«— home

Software design of an arcade stick encoder using Rust and Embassy

This is the write up of the initial commit of this repository.

A childhood desire

This project was on my wish list for really, really long. Specifically, since this video was released on January 11, 2013. At the time of the release, I was too young to build an arcade controller myself.

After so much time, gaining experience in embedded development, and having some spare time, I decided to materialize it.

The arcade components

I want my arcade stick to consist of 10 buttons and one joystick.

To build it, you need the following components:

  • Buttons and the joystick, obviously.
  • A case, for usage convenience.
  • An encoder, to show these inputs as a peripheral for the host.

Online there are lots of resources showing how components behave. Some brands are easier to find reviews than other.

I want to highlight this video comparing popular brands of buttons and joysticks of the sector. I think the author makes a really good job.

As for the case, there are multiple DIY videos, but this one assembling an arcade stick with clear components brings me memories. I miss this trend, back in the day having a clear PS2 controller was the peak of customization. Also, among the options for the case, it can even be 3D printed with a model.

Honestly, this project could have been just buying the components, plugged them together and I’m done, like in this video.

But I didn’t find appealing this approach now that I have some knowledge in electronics…
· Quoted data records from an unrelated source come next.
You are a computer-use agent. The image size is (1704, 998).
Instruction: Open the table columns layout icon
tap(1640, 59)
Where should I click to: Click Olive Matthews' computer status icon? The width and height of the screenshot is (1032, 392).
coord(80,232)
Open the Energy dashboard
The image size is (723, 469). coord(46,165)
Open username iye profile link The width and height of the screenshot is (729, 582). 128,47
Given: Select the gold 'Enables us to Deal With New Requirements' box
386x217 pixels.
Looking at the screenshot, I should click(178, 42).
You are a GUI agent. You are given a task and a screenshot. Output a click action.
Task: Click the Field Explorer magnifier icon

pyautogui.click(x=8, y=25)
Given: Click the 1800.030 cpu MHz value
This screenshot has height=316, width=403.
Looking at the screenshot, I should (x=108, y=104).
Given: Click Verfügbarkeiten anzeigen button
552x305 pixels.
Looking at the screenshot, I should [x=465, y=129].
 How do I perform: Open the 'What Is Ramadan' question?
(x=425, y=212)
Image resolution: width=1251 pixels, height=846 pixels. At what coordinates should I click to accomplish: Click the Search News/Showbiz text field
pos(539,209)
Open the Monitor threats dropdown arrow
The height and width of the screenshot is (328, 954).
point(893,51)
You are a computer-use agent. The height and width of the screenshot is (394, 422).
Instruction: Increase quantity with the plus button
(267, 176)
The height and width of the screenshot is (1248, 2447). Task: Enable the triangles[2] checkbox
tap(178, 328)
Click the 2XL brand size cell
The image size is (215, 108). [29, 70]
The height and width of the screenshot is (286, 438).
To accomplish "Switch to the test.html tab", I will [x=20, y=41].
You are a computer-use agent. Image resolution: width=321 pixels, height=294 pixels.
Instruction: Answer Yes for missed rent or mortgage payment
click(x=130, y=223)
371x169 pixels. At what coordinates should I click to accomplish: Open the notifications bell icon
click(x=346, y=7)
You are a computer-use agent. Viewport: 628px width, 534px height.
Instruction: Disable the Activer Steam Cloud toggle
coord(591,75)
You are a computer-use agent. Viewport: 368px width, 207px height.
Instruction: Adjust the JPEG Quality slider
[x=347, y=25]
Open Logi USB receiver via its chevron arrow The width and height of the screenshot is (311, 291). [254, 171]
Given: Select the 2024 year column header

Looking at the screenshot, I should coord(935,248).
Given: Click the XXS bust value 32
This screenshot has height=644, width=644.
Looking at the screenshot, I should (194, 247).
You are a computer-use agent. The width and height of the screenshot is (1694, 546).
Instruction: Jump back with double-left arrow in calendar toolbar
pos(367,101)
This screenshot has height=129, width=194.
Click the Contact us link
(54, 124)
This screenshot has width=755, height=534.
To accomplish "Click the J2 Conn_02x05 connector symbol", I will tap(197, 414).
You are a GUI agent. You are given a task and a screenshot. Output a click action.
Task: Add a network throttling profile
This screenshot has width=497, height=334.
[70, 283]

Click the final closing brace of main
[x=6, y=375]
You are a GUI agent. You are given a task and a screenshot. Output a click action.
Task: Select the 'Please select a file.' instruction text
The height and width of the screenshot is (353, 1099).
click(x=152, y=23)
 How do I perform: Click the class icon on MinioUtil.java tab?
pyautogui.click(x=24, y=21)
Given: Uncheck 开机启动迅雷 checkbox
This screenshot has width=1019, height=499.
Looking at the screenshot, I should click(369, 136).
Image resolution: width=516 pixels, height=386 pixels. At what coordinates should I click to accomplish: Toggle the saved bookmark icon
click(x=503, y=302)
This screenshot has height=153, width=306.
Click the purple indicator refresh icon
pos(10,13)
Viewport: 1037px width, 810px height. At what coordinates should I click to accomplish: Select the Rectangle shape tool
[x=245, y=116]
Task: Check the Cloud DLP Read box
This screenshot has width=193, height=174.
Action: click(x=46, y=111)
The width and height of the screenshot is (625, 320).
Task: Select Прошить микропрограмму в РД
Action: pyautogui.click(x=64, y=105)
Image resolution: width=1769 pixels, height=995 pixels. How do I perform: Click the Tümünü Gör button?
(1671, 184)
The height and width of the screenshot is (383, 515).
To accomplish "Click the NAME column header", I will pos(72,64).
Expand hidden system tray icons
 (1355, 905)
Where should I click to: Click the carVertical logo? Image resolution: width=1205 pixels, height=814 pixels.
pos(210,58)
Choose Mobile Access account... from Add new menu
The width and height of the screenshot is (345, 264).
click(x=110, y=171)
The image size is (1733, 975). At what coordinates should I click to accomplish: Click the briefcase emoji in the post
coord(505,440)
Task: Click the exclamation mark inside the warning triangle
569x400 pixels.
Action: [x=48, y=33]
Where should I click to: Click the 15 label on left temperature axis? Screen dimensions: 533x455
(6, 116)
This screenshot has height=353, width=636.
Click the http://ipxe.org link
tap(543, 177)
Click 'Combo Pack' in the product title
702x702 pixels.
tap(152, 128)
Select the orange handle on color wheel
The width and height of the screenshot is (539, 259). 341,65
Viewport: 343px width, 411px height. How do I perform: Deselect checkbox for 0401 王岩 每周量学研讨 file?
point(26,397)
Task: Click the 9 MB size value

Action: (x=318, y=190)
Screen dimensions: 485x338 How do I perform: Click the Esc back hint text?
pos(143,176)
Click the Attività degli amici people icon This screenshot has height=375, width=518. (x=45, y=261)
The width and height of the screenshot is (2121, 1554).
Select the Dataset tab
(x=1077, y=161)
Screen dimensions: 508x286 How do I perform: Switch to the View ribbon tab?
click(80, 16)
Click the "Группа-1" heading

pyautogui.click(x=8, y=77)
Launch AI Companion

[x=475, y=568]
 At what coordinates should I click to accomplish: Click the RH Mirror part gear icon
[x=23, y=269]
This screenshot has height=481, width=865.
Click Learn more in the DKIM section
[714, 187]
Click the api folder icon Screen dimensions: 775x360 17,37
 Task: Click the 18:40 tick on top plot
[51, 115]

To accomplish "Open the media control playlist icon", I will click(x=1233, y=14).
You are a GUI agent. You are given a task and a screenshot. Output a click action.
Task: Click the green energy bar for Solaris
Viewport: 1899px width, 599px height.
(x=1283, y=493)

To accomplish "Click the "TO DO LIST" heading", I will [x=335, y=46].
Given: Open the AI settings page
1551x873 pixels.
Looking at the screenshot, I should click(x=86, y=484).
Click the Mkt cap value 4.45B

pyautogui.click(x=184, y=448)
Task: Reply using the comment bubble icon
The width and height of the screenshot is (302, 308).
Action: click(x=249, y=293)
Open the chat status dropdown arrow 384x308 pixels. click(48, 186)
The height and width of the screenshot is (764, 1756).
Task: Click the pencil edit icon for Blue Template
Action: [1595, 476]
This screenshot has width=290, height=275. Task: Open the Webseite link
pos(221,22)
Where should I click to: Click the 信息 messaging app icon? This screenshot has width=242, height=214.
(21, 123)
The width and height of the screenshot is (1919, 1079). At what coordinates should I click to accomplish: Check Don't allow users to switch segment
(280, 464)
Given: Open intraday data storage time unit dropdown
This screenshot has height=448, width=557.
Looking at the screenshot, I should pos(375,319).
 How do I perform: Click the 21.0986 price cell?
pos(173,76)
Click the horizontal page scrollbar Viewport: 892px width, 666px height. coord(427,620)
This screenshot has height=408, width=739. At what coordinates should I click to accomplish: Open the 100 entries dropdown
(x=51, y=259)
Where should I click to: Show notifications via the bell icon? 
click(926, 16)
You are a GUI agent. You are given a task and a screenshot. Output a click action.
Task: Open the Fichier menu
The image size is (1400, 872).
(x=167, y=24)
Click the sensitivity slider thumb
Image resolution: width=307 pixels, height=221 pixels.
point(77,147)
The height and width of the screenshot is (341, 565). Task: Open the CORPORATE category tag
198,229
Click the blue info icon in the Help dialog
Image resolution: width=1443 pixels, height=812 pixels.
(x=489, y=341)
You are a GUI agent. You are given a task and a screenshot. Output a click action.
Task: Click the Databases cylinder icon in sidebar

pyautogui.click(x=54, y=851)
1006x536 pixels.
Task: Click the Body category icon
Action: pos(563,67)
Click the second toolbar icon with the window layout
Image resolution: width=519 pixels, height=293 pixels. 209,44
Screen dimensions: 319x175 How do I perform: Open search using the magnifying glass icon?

Where can I apply my knowledge on electronics for this project? The only part that requires software I can write is the encoder. What an encoder does can be seen in the video below.

For this reason, I decided to write myself the software of the encoder in a microcontroller (uC). Now, I have to learn how a peripheral communicates to a host.

Adquired knowledge on USB peripherals

To begin with, there is something called Human Interface Device (HID) which is a standard to show to the host the capabilities of the peripheral. The best resource I found so far related to this is the Linux kernel guide on HID.

My article is not a guide on HID, but I’ll try to summarize the things I found most relevant on this.

Operating systems (OS) don’t need to implement a driver for every single peripheral released since the inception of computing. With HID, most peripheral can show how they work to the host, and if it’s a common kind of peripheral (keyboard, mouse, video game controller, etc.), there is no need to install drivers in the OS.

Sometimes even using HID there is some additional functionality the OS doesn’t provide, so drivers might be needed, as it can be seen in this folder in the Linux tree. This is out of my scope, for now, I don’t expect to add any uncommon functionality to the arcade stick.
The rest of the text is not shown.